───── Records for this task
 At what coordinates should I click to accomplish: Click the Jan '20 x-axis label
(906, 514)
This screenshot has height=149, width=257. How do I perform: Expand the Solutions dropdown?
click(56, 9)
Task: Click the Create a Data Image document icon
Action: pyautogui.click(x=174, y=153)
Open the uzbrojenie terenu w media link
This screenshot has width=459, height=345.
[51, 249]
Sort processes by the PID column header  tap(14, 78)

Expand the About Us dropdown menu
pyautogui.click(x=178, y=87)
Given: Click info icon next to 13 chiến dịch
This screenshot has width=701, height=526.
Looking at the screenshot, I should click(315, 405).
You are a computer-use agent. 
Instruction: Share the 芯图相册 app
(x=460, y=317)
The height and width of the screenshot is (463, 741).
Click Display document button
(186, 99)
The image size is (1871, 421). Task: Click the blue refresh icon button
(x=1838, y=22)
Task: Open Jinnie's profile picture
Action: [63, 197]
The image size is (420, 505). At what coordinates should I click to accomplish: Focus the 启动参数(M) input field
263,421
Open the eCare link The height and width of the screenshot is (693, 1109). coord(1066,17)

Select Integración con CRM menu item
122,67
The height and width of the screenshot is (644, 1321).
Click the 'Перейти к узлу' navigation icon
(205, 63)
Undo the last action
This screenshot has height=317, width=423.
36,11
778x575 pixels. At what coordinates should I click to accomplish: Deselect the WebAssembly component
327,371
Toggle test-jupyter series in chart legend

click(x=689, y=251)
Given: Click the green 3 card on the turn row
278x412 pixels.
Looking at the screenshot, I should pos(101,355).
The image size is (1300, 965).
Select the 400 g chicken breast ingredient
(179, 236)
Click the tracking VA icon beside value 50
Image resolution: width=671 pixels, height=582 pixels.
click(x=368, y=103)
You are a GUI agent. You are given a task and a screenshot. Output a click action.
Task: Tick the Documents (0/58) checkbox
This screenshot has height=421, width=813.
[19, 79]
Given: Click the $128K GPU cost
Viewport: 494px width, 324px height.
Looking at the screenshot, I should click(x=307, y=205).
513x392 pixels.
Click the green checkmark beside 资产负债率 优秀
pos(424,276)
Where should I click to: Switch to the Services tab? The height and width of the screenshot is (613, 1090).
──────────
Task ::
Repeat all of the lines above, putting "drop-down" in place of "dropdown" and leaving everything else unchanged.

Answer below ::
 At what coordinates should I click to accomplish: Click the Jan '20 x-axis label
(906, 514)
This screenshot has height=149, width=257. How do I perform: Expand the Solutions drop-down?
click(56, 9)
Task: Click the Create a Data Image document icon
Action: pyautogui.click(x=174, y=153)
Open the uzbrojenie terenu w media link
This screenshot has width=459, height=345.
[51, 249]
Sort processes by the PID column header  tap(14, 78)

Expand the About Us drop-down menu
pyautogui.click(x=178, y=87)
Given: Click info icon next to 13 chiến dịch
This screenshot has width=701, height=526.
Looking at the screenshot, I should click(315, 405).
You are a computer-use agent. 
Instruction: Share the 芯图相册 app
(x=460, y=317)
The height and width of the screenshot is (463, 741).
Click Display document button
(186, 99)
The image size is (1871, 421). Task: Click the blue refresh icon button
(x=1838, y=22)
Task: Open Jinnie's profile picture
Action: [63, 197]
The image size is (420, 505). At what coordinates should I click to accomplish: Focus the 启动参数(M) input field
263,421
Open the eCare link The height and width of the screenshot is (693, 1109). coord(1066,17)

Select Integración con CRM menu item
122,67
The height and width of the screenshot is (644, 1321).
Click the 'Перейти к узлу' navigation icon
(205, 63)
Undo the last action
This screenshot has height=317, width=423.
36,11
778x575 pixels. At what coordinates should I click to accomplish: Deselect the WebAssembly component
327,371
Toggle test-jupyter series in chart legend

click(x=689, y=251)
Given: Click the green 3 card on the turn row
278x412 pixels.
Looking at the screenshot, I should pos(101,355).
The image size is (1300, 965).
Select the 400 g chicken breast ingredient
(179, 236)
Click the tracking VA icon beside value 50
Image resolution: width=671 pixels, height=582 pixels.
click(x=368, y=103)
You are a GUI agent. You are given a task and a screenshot. Output a click action.
Task: Tick the Documents (0/58) checkbox
This screenshot has height=421, width=813.
[19, 79]
Given: Click the $128K GPU cost
Viewport: 494px width, 324px height.
Looking at the screenshot, I should click(x=307, y=205).
513x392 pixels.
Click the green checkmark beside 资产负债率 优秀
pos(424,276)
Where should I click to: Switch to the Services tab? The height and width of the screenshot is (613, 1090).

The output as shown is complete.